You might be laboring under the delusion that you are not undervaluing yourself. Rather, you might believe that you and your abuser know something awful about you that most of the world does not. So, you have to do whatever it takes to hide the deplorable truth about yourself from the world.

Impostor Syndrome

That, my friend, is the hallmark of Impostor Syndrome.

Most of the world, barring abusive people, see you in a certain way because of qualities and abilities that they have witnessed.

Most normal people will judge you on the evidence of how you show up in their lives.

Unfortunately, you feel obliged to disbelieve them, and invalidate yourself, on the  grounds of how the abuser in your life has judged you.  And never forget that an abuser has a vested interest in invalidating you, to prove how smart and universally excellent they are.

Abusers spend months and years, even decades, brainwashing you into seeing yourself through their judgmental eyes. In the end, the woeful devaluation of your allegedly nearest and dearest becomes your norm.

Thus, I find that, even when a new client knows how excellent they are in one area of their life, they still firmly believe that:

  1. they are worthless in most all areas of their life and
  2. b)whatever excellence they have achieved is a mere fluke.

The Narcissist’s calculation

Grossly undervaluing yourself is, of course, a massive obstacle to healing. It works exactly the way that your abuser intended it to work.

Are abusers really that calculating? you might ask.

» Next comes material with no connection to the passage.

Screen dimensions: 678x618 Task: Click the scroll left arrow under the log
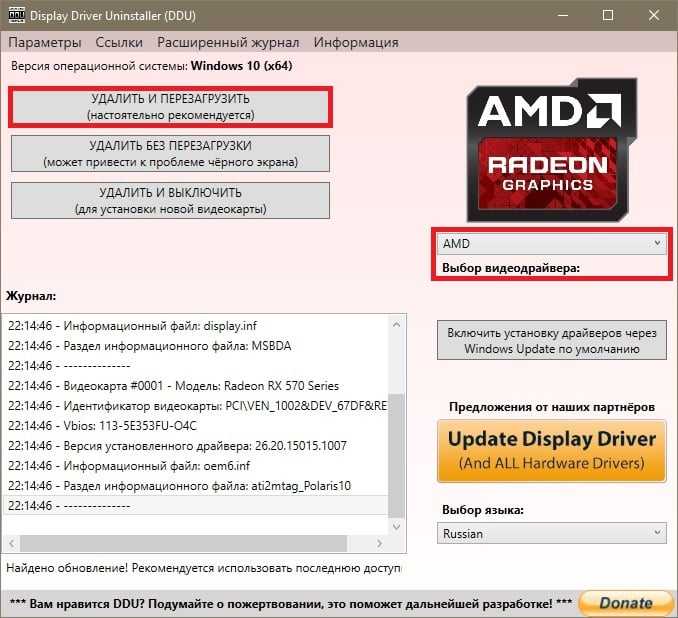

You better believe that they are. They habitually target a certain kind of person, specifically, an open-hearted, empathetic person, because they know exactly how to play them.  They know what works to keep you emotionally attached to them them – at least until you finally recognise that are fighting for your emotional and spiritual survival.

Survivors leave their abuser not because they can envision a wonderful life without them but because they finally realise that staying will mean having the life crushed out of them.

We emerge from an abusive, narcissistic relationship seemingly dispossessed of everything that matters to us.

The Narcissist’s strategy

Even on the way into the relationship with you, the Narcissist always knew that they likely would, one day, take you for everything that they possibly could.

Narcissists leave the relationship when – as they see it – the benefits of being without you outweigh the benefits of being with you.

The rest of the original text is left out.